Rechargeable ReSound models perform well on battery life. The Nexia and Vivia both last up to 30 hours on a single charge without streaming. The Enzo IA, designed for more severe hearing loss, gets up to 28 hours, dropping to around 20 hours with heavy streaming. These numbers are competitive with or slightly better than most rivals, and the 30-hour figure means most people can comfortably get through a full day with battery to spare, even with several hours of phone calls or music streaming mixed in.

App and Remote Adjustments

ReSound’s companion app lets you adjust volume, switch between programs for different environments, and fine-tune treble and bass to your preference. More usefully, it supports remote fine-tuning through a feature called ReSound Assist. Your audiologist can make adjustments to your hearing aids through a secure cloud connection during a live video call, saving you a trip to the clinic. This was one of the first cloud-based remote care systems in the industry and is now a mature, well-tested feature.

ReSound also offers a separate tinnitus management app called ReSound Relief. It’s a standalone tool, not tied to any specific hearing aid, that lets you layer up to five different sounds together and mix their volumes independently to create a personalized soundscape. It includes educational content about tinnitus as well. If you experience ringing in your ears alongside hearing loss, this is a useful add-on, though the hearing aids themselves can also generate tinnitus masking sounds directly.

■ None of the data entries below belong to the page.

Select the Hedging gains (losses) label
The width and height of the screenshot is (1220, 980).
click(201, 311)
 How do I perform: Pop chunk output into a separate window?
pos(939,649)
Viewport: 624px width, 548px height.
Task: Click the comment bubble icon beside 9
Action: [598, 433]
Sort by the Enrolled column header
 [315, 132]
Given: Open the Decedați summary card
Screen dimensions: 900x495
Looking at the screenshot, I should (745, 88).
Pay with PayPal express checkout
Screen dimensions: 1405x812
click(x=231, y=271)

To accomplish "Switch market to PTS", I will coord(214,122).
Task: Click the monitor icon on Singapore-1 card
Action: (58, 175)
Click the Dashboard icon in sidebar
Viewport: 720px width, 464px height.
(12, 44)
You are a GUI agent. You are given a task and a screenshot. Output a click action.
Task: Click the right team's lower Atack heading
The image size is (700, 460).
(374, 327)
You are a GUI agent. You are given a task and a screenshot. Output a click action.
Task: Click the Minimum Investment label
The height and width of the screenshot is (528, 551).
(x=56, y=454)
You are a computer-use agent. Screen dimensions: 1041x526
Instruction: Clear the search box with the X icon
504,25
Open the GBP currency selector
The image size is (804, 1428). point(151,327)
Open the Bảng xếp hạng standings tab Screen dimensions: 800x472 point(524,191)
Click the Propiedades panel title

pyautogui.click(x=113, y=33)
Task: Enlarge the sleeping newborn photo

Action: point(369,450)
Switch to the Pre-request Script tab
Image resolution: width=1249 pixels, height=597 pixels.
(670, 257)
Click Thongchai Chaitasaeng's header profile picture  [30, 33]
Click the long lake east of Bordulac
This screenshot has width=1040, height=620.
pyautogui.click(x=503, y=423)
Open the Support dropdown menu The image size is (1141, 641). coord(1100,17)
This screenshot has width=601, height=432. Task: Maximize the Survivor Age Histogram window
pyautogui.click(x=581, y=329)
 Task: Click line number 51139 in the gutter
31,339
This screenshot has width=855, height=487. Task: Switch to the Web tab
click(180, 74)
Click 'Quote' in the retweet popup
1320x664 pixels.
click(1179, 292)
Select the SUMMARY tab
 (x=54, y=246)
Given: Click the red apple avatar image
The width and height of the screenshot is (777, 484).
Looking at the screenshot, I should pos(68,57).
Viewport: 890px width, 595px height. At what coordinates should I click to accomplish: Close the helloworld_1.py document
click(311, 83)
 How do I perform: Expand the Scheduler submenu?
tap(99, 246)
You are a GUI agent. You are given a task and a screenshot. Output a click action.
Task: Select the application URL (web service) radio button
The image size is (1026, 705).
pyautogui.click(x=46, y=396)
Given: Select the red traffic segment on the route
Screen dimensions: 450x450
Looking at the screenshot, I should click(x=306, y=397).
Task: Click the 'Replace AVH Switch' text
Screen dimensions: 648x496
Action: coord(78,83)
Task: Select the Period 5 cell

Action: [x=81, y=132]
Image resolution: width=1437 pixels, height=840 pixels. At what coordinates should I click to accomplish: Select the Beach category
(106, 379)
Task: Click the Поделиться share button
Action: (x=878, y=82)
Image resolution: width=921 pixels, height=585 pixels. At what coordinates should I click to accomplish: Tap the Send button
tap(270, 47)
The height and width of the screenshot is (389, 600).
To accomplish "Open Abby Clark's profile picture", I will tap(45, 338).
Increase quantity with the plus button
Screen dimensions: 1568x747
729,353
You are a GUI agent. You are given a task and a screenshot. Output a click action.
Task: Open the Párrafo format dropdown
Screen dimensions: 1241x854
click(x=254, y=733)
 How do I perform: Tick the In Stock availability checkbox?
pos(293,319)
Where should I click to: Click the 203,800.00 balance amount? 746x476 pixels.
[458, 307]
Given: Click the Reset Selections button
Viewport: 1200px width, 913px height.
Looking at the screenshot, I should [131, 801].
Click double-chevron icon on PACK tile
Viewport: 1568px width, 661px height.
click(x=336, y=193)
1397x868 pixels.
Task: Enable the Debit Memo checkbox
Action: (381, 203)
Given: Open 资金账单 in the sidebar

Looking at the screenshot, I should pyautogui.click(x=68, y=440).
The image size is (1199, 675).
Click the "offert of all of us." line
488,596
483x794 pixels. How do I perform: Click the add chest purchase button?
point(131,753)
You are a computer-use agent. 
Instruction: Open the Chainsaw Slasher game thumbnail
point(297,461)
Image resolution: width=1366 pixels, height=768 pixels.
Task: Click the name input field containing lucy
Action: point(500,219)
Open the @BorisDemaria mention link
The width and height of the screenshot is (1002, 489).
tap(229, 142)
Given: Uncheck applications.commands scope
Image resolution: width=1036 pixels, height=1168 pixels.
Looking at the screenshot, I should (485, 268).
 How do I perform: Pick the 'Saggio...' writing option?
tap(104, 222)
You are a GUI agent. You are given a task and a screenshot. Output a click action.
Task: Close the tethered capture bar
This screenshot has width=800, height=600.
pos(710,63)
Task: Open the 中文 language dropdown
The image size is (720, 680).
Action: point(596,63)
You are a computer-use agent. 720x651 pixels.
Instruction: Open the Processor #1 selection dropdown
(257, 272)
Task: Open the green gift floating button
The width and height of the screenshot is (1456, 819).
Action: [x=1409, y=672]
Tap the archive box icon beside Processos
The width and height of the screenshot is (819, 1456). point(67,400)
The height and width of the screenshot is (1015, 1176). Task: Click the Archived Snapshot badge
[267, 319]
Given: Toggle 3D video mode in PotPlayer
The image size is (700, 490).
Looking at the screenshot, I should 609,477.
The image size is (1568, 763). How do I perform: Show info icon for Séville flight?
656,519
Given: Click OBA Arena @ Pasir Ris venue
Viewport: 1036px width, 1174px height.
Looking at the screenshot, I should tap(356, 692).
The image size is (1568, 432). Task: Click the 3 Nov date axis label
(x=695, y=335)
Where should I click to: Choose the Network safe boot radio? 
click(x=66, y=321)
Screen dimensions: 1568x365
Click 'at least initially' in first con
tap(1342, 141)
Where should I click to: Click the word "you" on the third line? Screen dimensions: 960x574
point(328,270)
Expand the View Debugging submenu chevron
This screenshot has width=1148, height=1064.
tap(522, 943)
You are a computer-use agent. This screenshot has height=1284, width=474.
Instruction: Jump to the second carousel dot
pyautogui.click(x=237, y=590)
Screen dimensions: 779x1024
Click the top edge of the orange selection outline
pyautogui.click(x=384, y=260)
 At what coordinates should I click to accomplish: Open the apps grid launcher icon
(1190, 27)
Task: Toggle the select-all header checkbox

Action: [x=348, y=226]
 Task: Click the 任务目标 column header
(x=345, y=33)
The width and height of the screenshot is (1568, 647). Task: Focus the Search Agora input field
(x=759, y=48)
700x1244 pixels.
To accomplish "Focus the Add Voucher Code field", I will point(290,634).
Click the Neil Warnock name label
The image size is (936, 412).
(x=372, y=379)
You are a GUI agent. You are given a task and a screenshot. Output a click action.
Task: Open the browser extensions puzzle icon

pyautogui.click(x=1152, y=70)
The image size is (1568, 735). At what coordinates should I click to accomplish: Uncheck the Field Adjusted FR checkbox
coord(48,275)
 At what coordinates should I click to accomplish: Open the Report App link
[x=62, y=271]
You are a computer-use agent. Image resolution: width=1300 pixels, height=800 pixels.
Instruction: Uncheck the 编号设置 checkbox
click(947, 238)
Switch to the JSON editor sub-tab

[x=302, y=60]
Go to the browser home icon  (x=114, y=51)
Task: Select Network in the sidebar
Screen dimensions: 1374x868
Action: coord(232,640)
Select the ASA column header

Available Styles and Models

ReSound covers the full range of hearing aid styles. The Nexia line alone comes in nine configurations: a small rechargeable behind-the-ear model, several receiver-in-ear sizes, traditional behind-the-ear and power behind-the-ear versions for severe loss, in-the-canal and in-the-ear custom models, a completely-in-canal option, and a CROS system for people with hearing in only one ear. The Vivia, their newest flagship, builds on the Nexia platform with their latest “Organic Hearing” processing designed to more closely mimic natural hearing.

For severe to profound hearing loss, the Enzo IA is their dedicated power model with longer range and stronger amplification. The Savi line fills an economy tier for people who want current ReSound technology at a lower price point.

How Pricing Compares

ReSound hearing aids span a wide price range depending on the model and technology level. Based on current retail pricing, here’s what to expect per pair:

  • Entry level (Savi): Starting around $1,500
  • Mid-range (Nexia): Starting around $2,300
  • Premium (Vivia): Starting around $2,800
  • Specialty/Power (Enzo IA): Starting around $4,600

These prices vary by provider and often include fitting, follow-up adjustments, and warranty coverage. Sale pricing is common, and many clinics offer bundled service packages. ReSound sits in the same pricing tier as Phonak and Oticon for comparable technology levels, so you’re unlikely to save significantly by switching brands at the same feature level. The Savi line is notably affordable for a prescription hearing aid with current-generation Bluetooth and Auracast support.

How ReSound Compares to Competitors

Phonak’s main strength is its automatic environment detection, which shifts settings without any input from you, and its Roger accessory system, which is the gold standard for hearing in extremely noisy places like classrooms. Oticon focuses on what they call BrainHearing, a 360-degree sound approach designed to reduce listening fatigue by giving your brain access to the full soundscape rather than aggressively filtering it. ReSound falls somewhere between these philosophies: it preserves natural sound through the M&RIE microphone while still offering strong directional focusing when you need it.

If your top priority is the most natural sound quality, ReSound’s M&RIE design is genuinely unique. No other manufacturer places a microphone in the ear canal this way. If you need maximum performance in extreme noise and are willing to buy accessories, Phonak’s Roger system has an edge. If reducing listening effort across a full day matters most, Oticon’s approach is worth considering. All three brands make excellent hearing aids, and the “best” one often comes down to which sound processing philosophy your brain prefers, something your audiologist can help you evaluate during a trial period.